As in other similar surveys,13 our regression analysis shows that both the type of sport and extent of involvement are independently associated with injury risk. Some sports, especially organized sports among teams with heavy schedules or many hours of training, lead to greater exposure. Some authors have shown a direct relationship between the risk of injury and the number of hours of training.11 In less popular sports, any excess of injury may not be detectable in a population based survey.
Finally, it may be that some sports attract adolescents who are “risk takers”27 such as snowboarding.
The most important limitation of our study is that injuries and their care, as well as data pertaining to involvement in sports and physical activities, were self reported. This results in possible recall problems or under or over-reporting5, 12 and the estimation of Tanner stages was self assessed. Although a previous study has shown this to be reasonably reliable,22 this self assessment is less valid than pubertal status observed directly by trained physicians or nurses. Finally, the incidence of injury might be underestimated, because injured subjects are more likely to be absent from school than those who are not injured. However, only 5% did not participate because of school absence.16 Another bias, which goes in the opposite direction, is linked with the fact that the injury part of the survey only focused on sports activities. Pupils may have more accurately reported events linked with sports activities than with other situations (for example, road traffic accidents), thus underestimating other sources of injuries.
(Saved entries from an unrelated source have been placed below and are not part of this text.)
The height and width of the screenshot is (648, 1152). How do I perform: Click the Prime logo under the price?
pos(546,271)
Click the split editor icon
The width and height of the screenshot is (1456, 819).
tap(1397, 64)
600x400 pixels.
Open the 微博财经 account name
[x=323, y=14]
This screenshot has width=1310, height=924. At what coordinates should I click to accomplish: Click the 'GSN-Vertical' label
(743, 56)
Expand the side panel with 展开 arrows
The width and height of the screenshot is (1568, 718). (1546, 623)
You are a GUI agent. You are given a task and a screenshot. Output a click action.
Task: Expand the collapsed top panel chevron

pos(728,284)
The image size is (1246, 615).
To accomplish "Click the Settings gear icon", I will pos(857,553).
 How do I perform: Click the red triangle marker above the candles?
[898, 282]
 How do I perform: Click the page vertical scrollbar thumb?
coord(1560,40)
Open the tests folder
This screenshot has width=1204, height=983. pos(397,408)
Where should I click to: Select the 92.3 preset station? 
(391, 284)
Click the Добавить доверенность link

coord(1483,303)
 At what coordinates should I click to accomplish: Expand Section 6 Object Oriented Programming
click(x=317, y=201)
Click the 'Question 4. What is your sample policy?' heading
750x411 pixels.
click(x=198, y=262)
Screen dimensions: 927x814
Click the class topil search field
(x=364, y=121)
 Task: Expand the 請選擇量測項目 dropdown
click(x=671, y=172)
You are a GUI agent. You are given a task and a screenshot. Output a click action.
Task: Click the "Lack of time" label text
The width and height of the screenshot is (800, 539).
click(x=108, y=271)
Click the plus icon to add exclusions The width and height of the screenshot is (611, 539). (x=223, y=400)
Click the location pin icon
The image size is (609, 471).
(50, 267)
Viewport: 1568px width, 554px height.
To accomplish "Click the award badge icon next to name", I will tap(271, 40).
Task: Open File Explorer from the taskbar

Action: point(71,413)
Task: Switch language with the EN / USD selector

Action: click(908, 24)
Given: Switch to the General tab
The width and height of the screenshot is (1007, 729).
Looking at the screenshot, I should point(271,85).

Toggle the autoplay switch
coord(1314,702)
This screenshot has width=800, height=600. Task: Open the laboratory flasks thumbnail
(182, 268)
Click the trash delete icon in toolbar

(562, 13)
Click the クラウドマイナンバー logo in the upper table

Implications for prevention
Given the prominent place of sports in the occurrence of injuries during late childhood and adolescence, health professionals should include in a systematic way a discussion of sports activity and injury prevention.26, 28, 33 This should especially be the case when caring for a child or teenager who has sustained repeated injuries. Preparticipation physical examinations are ideal opportunities for such counseling. Coaches and physical education teachers also have an important part to play in taking account the limitations linked with the growth spurt, by insisting on the use of protective equipment34), and in promoting warm-up activities. Safety regulations represent yet another way to prevent injuries or their consequences. A recent review underlines the effectiveness of community and legislative interventions like engineering changes to sports environments or mandatory helmet use.35 Future research targeting adolescents injuries and sports activities should further address the potential role of pubertal status.
Presented at the Annual meeting of the Society for Adolescent Medicine, March 1999, Los Angeles.